Feldman told Business Insider Australia that the transformation, and especially the process of de-listing and re-listing which required a number of different prospectuses to be lodged to the ASX, was "complex ... and took longer than expected".

But she seems undeterred from the ultimate prize.

"We know there is an increasing demand [for cannabis and hemp products] in the Australian and global markets, so our primary focus is to legally grow and cultivate hemp to research and develop medicinal cannabis products to service this demand," Feldman told Business Insider Australia.

Investors get 'acclimatised'

Market analyst Hina Chowdhary of Kalkine told Business Insider Australia that Cann Global -- not to be confused with fellow Aussie marijuana company Cann Group -- has "come a long way given its transformation strategy".

Having re-listed on Friday 23 August at $0.030 per share, by Monday the 26th the stock price had fallen 10% before rising to $0.035 on the following Friday 30 August on the news that it had entered into a supply arrangement with the US retail giant, Costco.

Costco's 11 Australian stores made an order of 6,900 bottles of Cann Global's VitaHemp hemp seed oil capsules.

"Our hemp seed oil capsules ... are a natural and plant-based alternative to fish oil capsules without the fishy after taste," Feldman said in a statement on the Costco deal. "We hope to see this and all our ... products and brands on many Australian tables in the years to come and distributed across Asia."

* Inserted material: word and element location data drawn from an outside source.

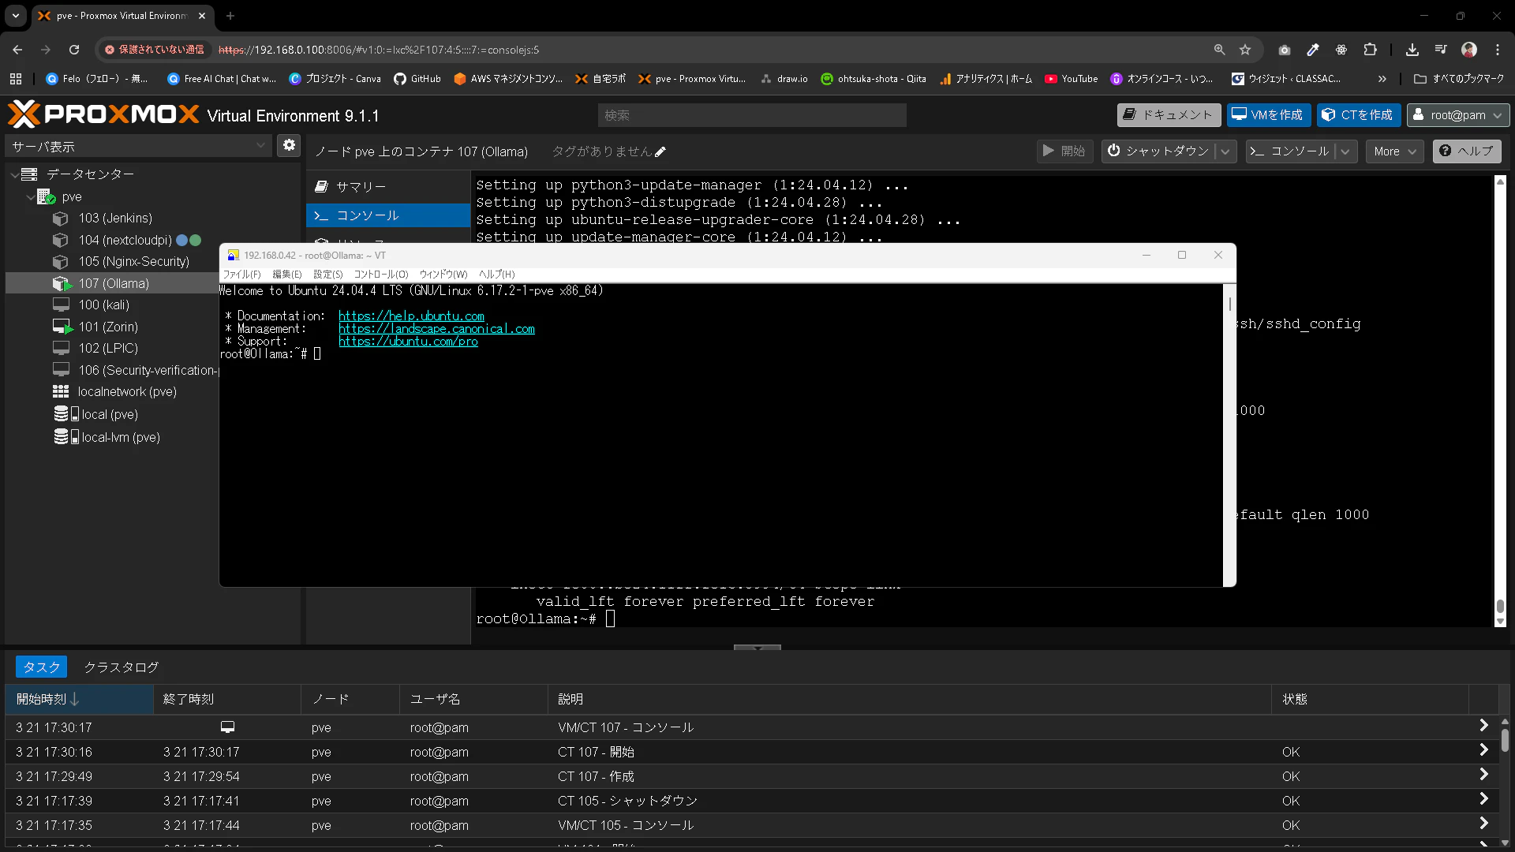Expand the Shutdown dropdown arrow
This screenshot has width=1515, height=852.
[1225, 151]
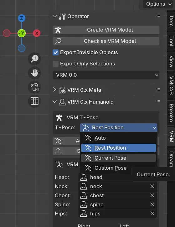The width and height of the screenshot is (175, 227).
Task: Enable Export Only Selections checkbox
Action: [56, 64]
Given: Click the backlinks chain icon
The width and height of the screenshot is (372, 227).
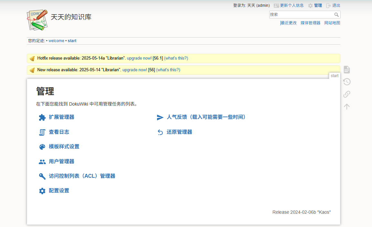Looking at the screenshot, I should pyautogui.click(x=346, y=94).
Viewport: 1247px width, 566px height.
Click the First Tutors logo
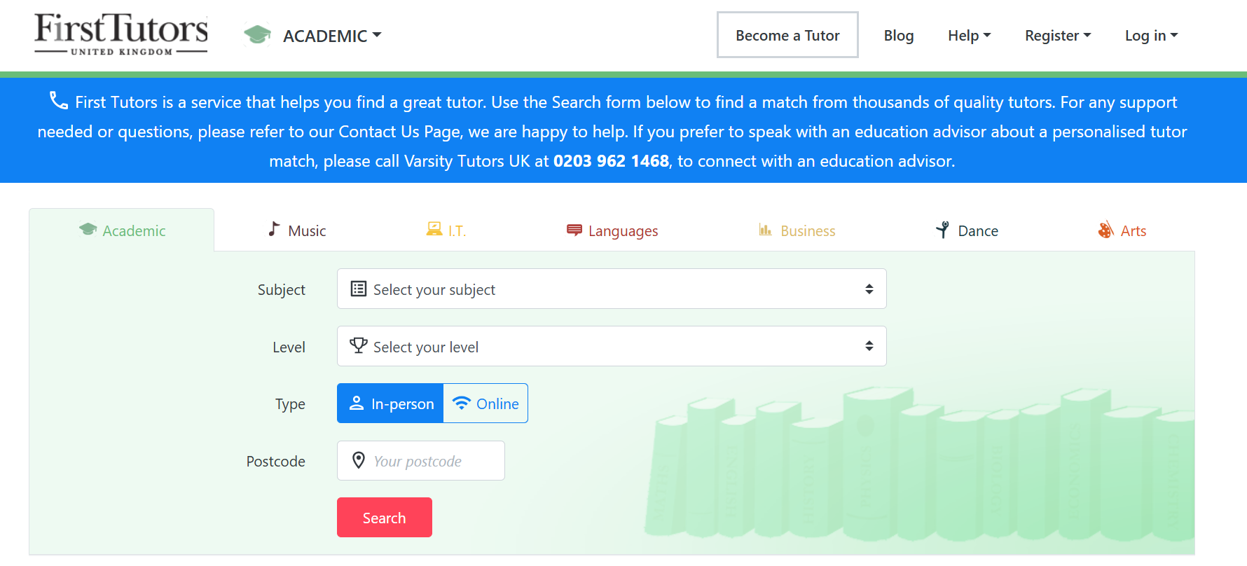tap(121, 34)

Were that to happen, Aussie investors would likely reward the transformed company, but right now they remain cautious, Chowdhary said.

"The group has been still under the inertia with investors yet to get acclimatised to the proposed changes to the business given the complexity in the structure as illustrated across medical cannabis, hemp seeds food, and mining divisions," she said.

While it might be hard for some investors to get their heads around, these kinds of transformations are unlikely to be a one-off, as the Australian economy tries to wean itself off its reliance on mining and fossil fuels.

With the Asia-Pacific cannabis market tipped to be worth US$5.8 billion by 2024, miners might want to take a leaf out of Cann Global's book.

UPDATED 3/9/19 12:28PM: A previous version of this article indicated Cann Global acquired 100% of Medcan. A Cann Global spokesperson clarified that while the company announced its intention to acquire Medcan in June 2018, it ultimately did not go ahead with the plan. The article has been amended.